Targeting the biological underpinnings of pulmonary metastasis in osteosarcoma
Osteosarcoma is a bone tumor that affects children during their growth spurt. Treatment is difficult and has not improved in almost four decades. Most of the kids who die from osteosarcoma succumb to complications of lung metastasis. Therapies that prevent or treat metastatic disease may be the most impactful innovation that we could bring these children. There are currently three primary challenges that prevent us from improving outcomes in these patients: First, we know what the most common genetic changes in osteosarcoma are, but we know little about how these changes create cancer. The defining feature of osteosarcoma genomes is simply widespread rearrangement of chromosomes (like DNA going through a blender). Parsing the changes that result from this chaos has been difficult because all current sequencing strategies map experimental sequences onto a normal human genome, not the deeply rearranged osteosarcoma genome. As such, it becomes impossible to identify the real relationship between any two parts of the genome. Second, we understand little about the steps that drive the development of metastatic lesions. We know that each metastatic lesion is filled with a complex arrangement of highly abnormal immune and lung cells alongside tumor cells, which often look quite different one from another. However, we do not understand the process that transforms a single tumor cell stuck in the lung into this complex metastatic organ. Third, when we and others have identified potential drivers of metastasis, they are usually not druggable, negating any potential impact those discoveries might have on patients.

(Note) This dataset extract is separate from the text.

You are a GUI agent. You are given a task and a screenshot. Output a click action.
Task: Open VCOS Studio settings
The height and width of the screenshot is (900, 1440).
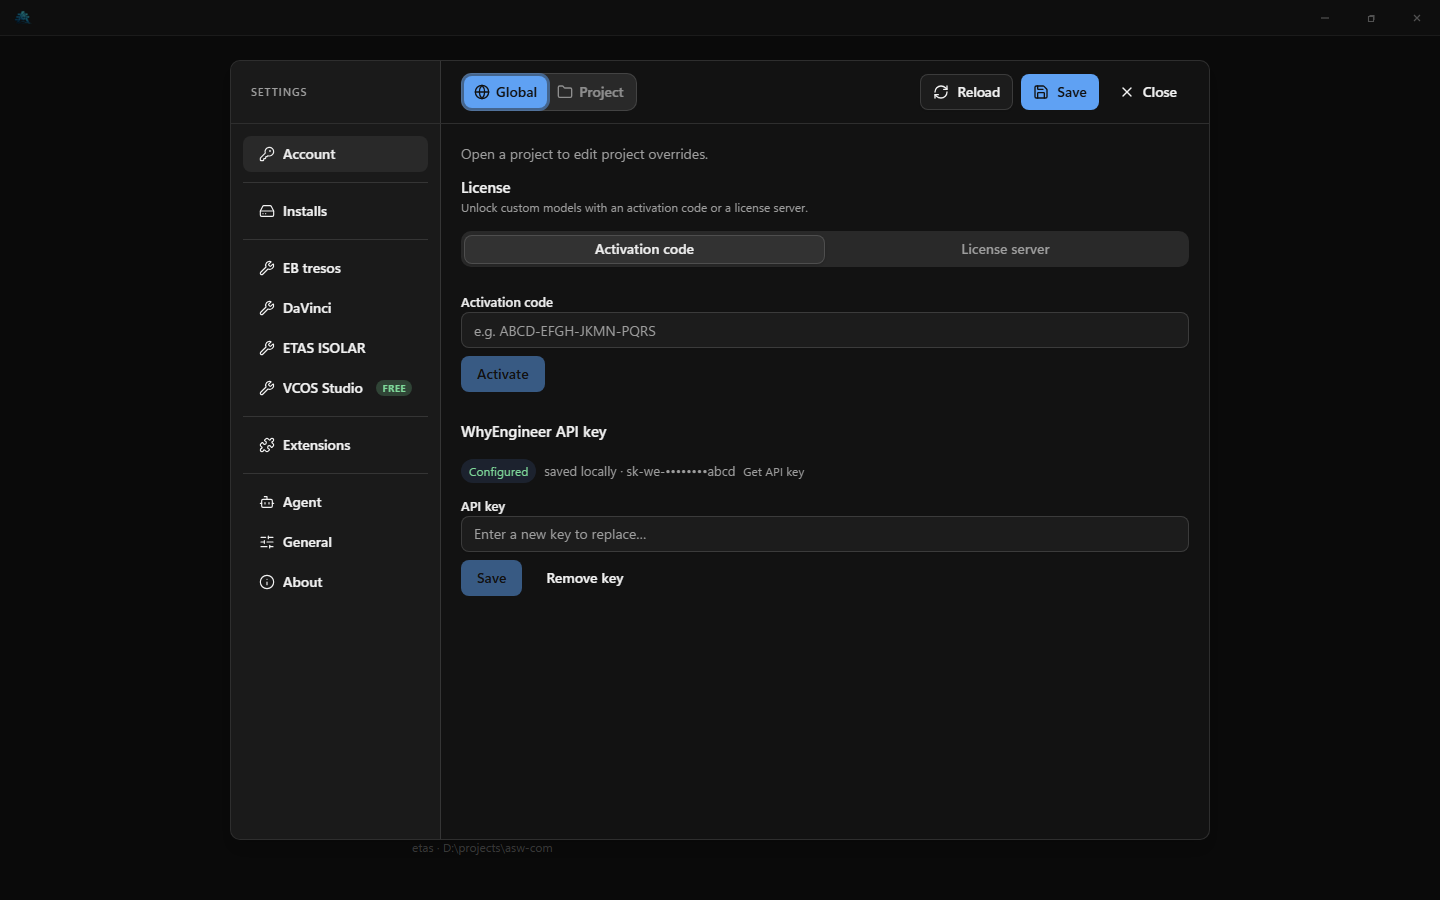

Our proposal will address each of these challenges. To unravel the effects that widespread genetic rearrangements have on malignant behavior, we will build reference genomes specific to each tumor. With these tumor-specific references, we will map out all the new connections formed by those rearrangements so that we can determine how each genetic switch becomes re-wired. With these “genetic wiring diagrams” in hand, we can begin to discover they ways that this caner-specific re-wiring drives malignant behavior like metastasis. To uncover the processes that drive the development of metastatic lesions, we will employ a combination of cutting-edge techniques that allow us to watch metastases develop cell-by-cell, observing changes in gene expression across the genome, from single disseminated tumor cells to complex metastatic lesions, being sensitive to the unique genetic wiring of each tumor. To overcome the challenges of druggability, we will leverage a newer technology, pioneered by members of our research team, to develop drugs that utilize things like “molecular glues” designed to stick to specific proteins, tagging them with signals that engage the recycling machinery of the cell, eliminating the protein by degrading it (reducing the protein to its nutrient parts). Beginning with a target that we have already identified, and expanding to new targets as we learn more about the genetic re-wiring and mechanisms of metastasis, we will produce a new generation of metastasis-targeting candidate drugs. Successful prosecution of this plan could transform the therapeutic approach to patients with metastatic osteosarcoma and beyond.